Problem to work on –
Write out every entry exactly as it appears, omitting the pictures.

=== Records for processing ===

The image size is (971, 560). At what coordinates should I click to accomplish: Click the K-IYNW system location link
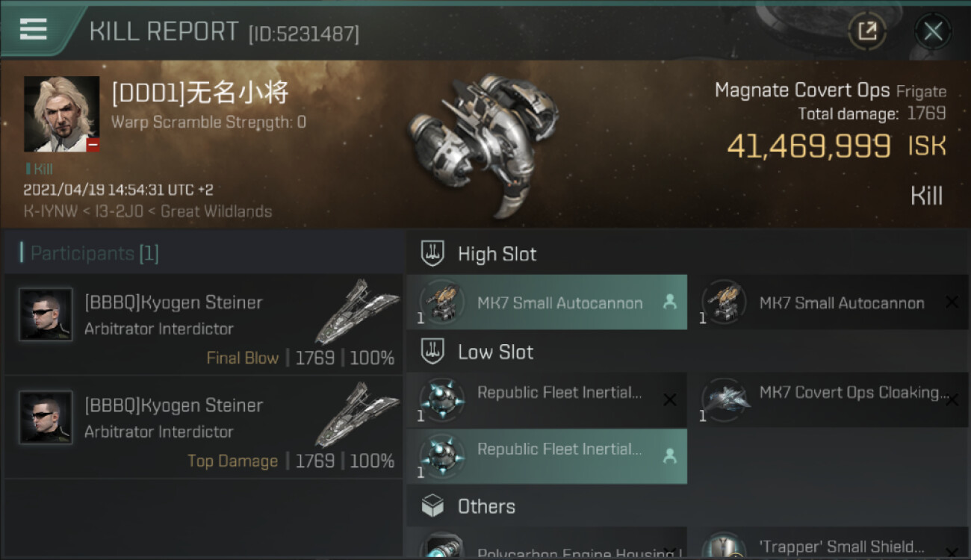tap(40, 211)
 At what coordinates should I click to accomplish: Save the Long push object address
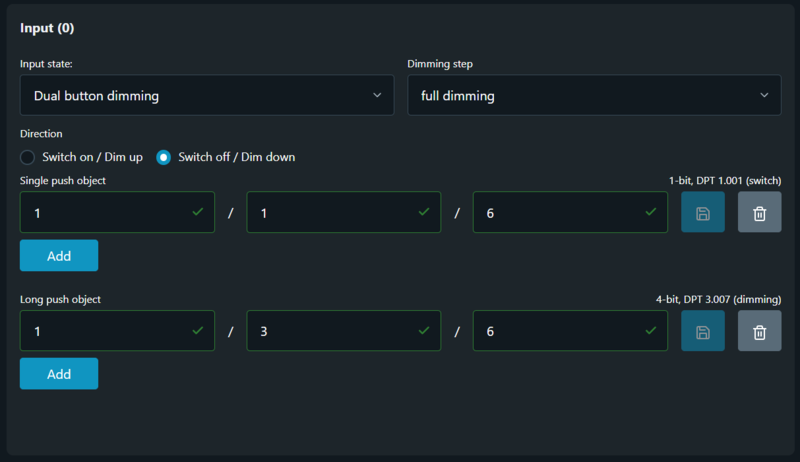(703, 331)
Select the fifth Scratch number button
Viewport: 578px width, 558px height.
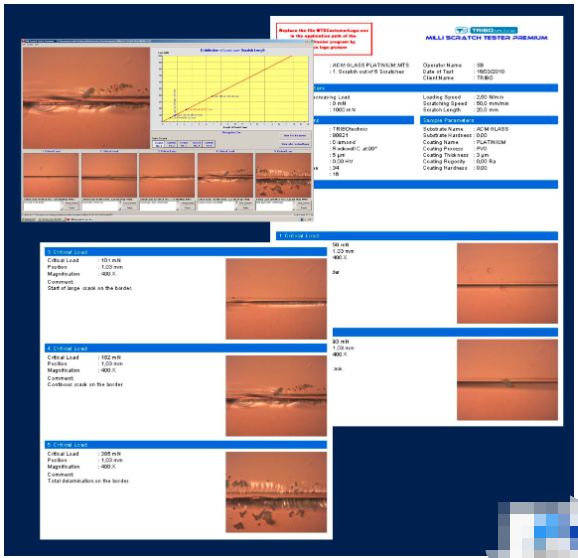tap(209, 144)
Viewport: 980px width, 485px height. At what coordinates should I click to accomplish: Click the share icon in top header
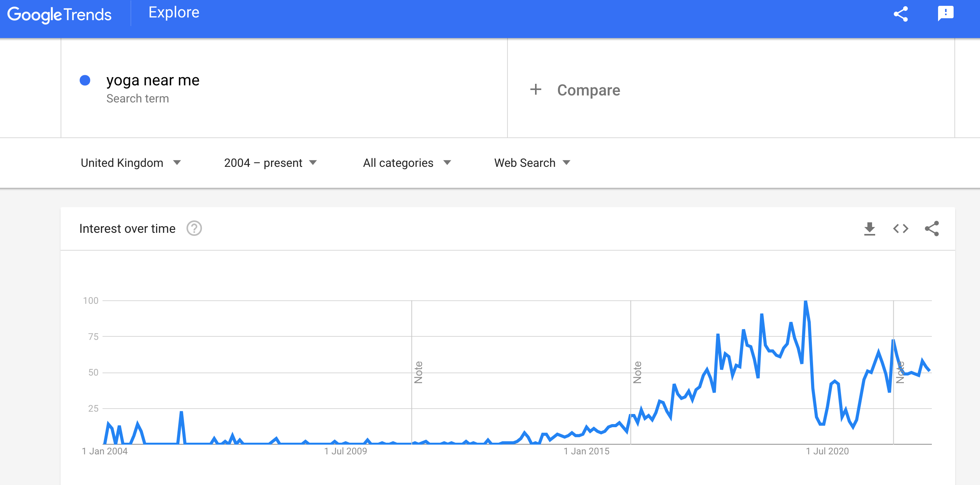coord(901,14)
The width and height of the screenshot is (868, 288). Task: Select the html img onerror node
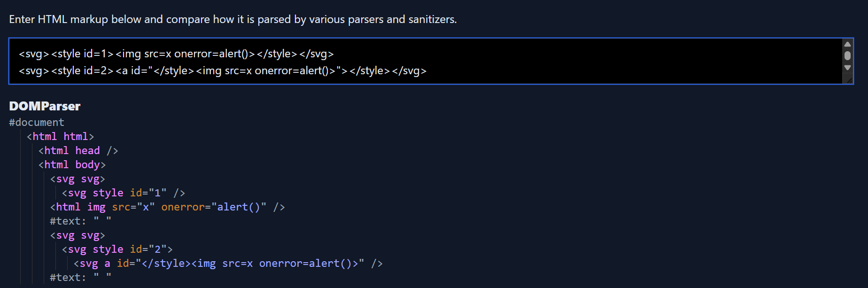(x=167, y=207)
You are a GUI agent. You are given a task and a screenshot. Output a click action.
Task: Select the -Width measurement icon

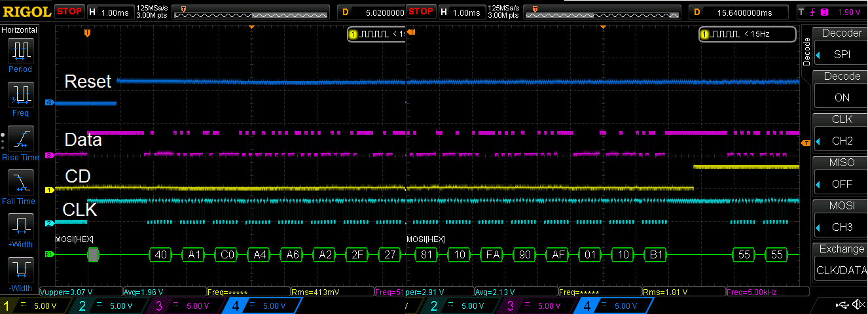(20, 270)
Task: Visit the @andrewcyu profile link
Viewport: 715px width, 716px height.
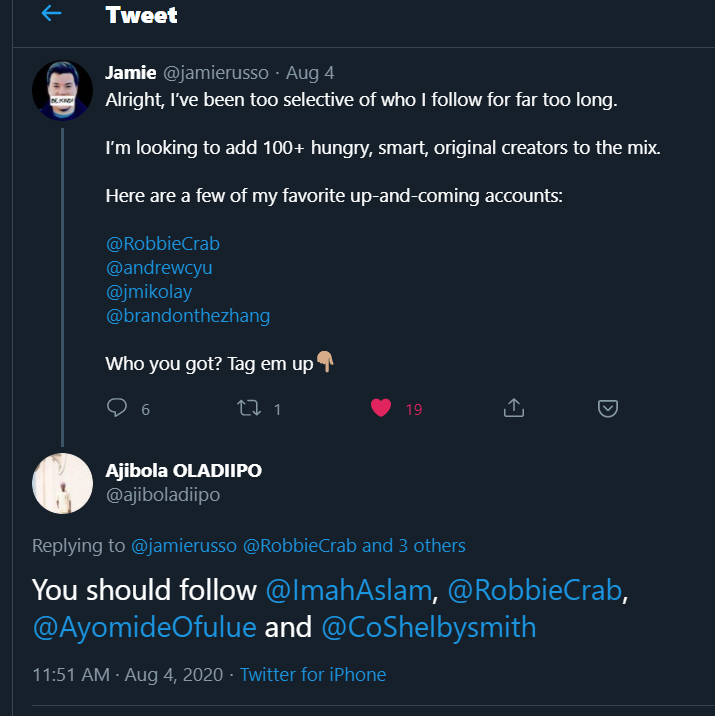Action: pyautogui.click(x=159, y=267)
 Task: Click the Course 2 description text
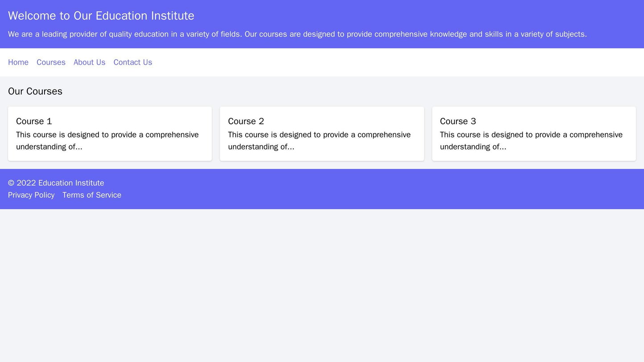pyautogui.click(x=319, y=141)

===

Solved problem –
The image size is (971, 560). At what coordinates should I click to accomplish: Click the K-IYNW system location link
tap(40, 211)
 At what coordinates should I click to accomplish: Save the Long push object address
(703, 331)
Select the fifth Scratch number button
Viewport: 578px width, 558px height.
tap(209, 144)
Viewport: 980px width, 485px height. At what coordinates should I click to accomplish: Click the share icon in top header
coord(901,14)
The width and height of the screenshot is (868, 288). Task: Select the html img onerror node
(x=167, y=207)
You are a GUI agent. You are given a task and a screenshot. Output a click action.
Task: Select the -Width measurement icon

(20, 270)
Task: Visit the @andrewcyu profile link
Viewport: 715px width, 716px height.
Action: pyautogui.click(x=159, y=267)
 Task: Click the Course 2 description text
pyautogui.click(x=319, y=141)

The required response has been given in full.